In his inaugural speech at the 101st Indian Science Congress session at the University of Jammu, Prime Minister said that the research, study and practice of science and technology had assumed paramount importance in the independent India as the country’s first Prime Minister Jawharlal Nehru had a deep commitment and passion for achieving growth and development through science and technology.
“I am also happy to say that there is evidence of rejuvenation of research in Indian universities. Global surveys this year have put Punjab University at the top of Indian institutions of higher learning. Government departments like Space, Atomic Energy and the Council of Scientific and Industrial Research have taken important steps forward to establish academies and build backward linkages with our universities in the last ten years, thus enabling cross-fertilization of ideas”, Prime Minister told a gathering of over 7,000 scientists drawn from all over the country and abroad.
Dr. Singh added: “To do science, someone must pay for it. We must increase our annual expenditure on science and technology to at least 2% of our GDP. This has to come from both government and industry. In countries such as South Korea, where a high percentage of the GDP goes to science, the contribution of Korean industry is indeed very significant. I am happy to say that our Department of Biotechnology has activated private public partnerships in R&D in biotechnology. I appeal to the corporate sector to join hands with the government in realizing the goals that we have set for more our nation.”

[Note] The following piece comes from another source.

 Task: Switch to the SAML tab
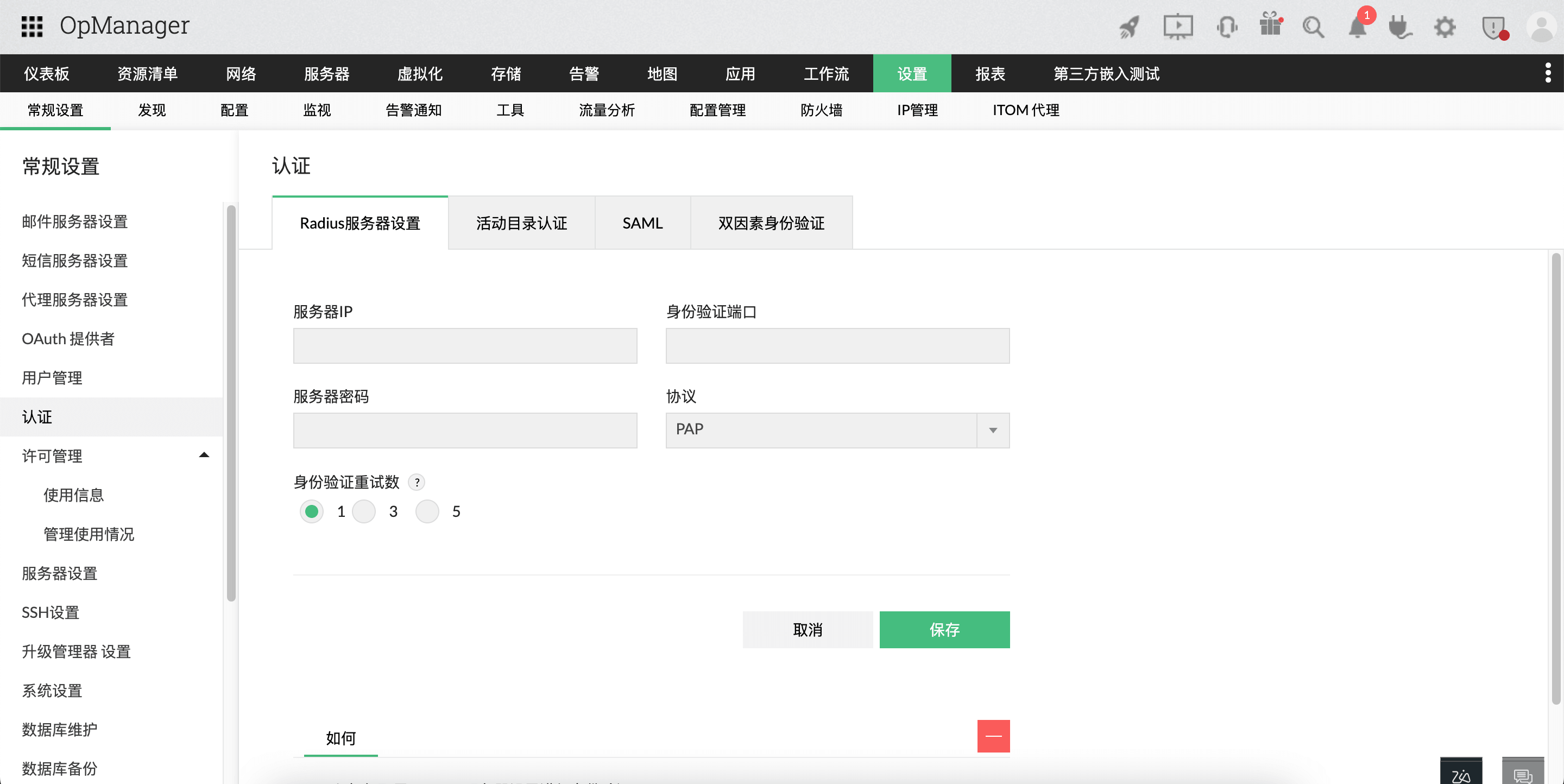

“A few years ago, at the Science Congress in Visakhapatnam, I announced a new scheme to attract talent into science studies and research. This scheme, known as INSPIRE, has today emerged as one of our Government’s most highly acclaimed and recognized programmes. It has rewarded more than one million children and generated over 400 patent-grade innovations from our young Indians”, Dr. Singh said.
Prime Minister said that some of the mission-oriented agencies had made the country truly proud. “This was evident most recently when our Geo-Stationary Launch Vehicle, powered by an indigenous cryogenic engine, soared majestically into space a month ago. I congratulate our scientists in ISRO for having mastered the technology of liquid hydrogen rocket engines. The launches of our Moon and Mars Missions are testimony to the giant strides we are now making in Space for which our Space Scientists deserve genuine credit,” he said.
Prime Minister was proud to say that India currently occupied an enviable position in the field of atomic energy and high-energy physics. The Indian nuclear scientists, he said, were attracting global interest in their effort to develop a Fast Breeder Reactor. I expect the prototype under construction in Kalpakkam to be completed this year. It will be a great day for Indian science and technology because we will be one of the few countries in the world with leadership in a completely new area of nuclear technology that can contribute non-polluting electrical power.”
“Our Government has invested in many areas to ensure that India remains at the cutting edge of science. I am happy to announce another National Mission on High Performance Computing with an outlay of Rs. 4500 crores. We are also considering establishment of a National Geographical Information System with an outlay of about Rs. 3000 crores. A National Mission on Teaching to enhance the esteem of our teachers is also being launched”, Dr Singh said. He also announced the establishment of a Neutrino-based Observatory in Tamil Nadu at a cost of about Rs 1450 crores.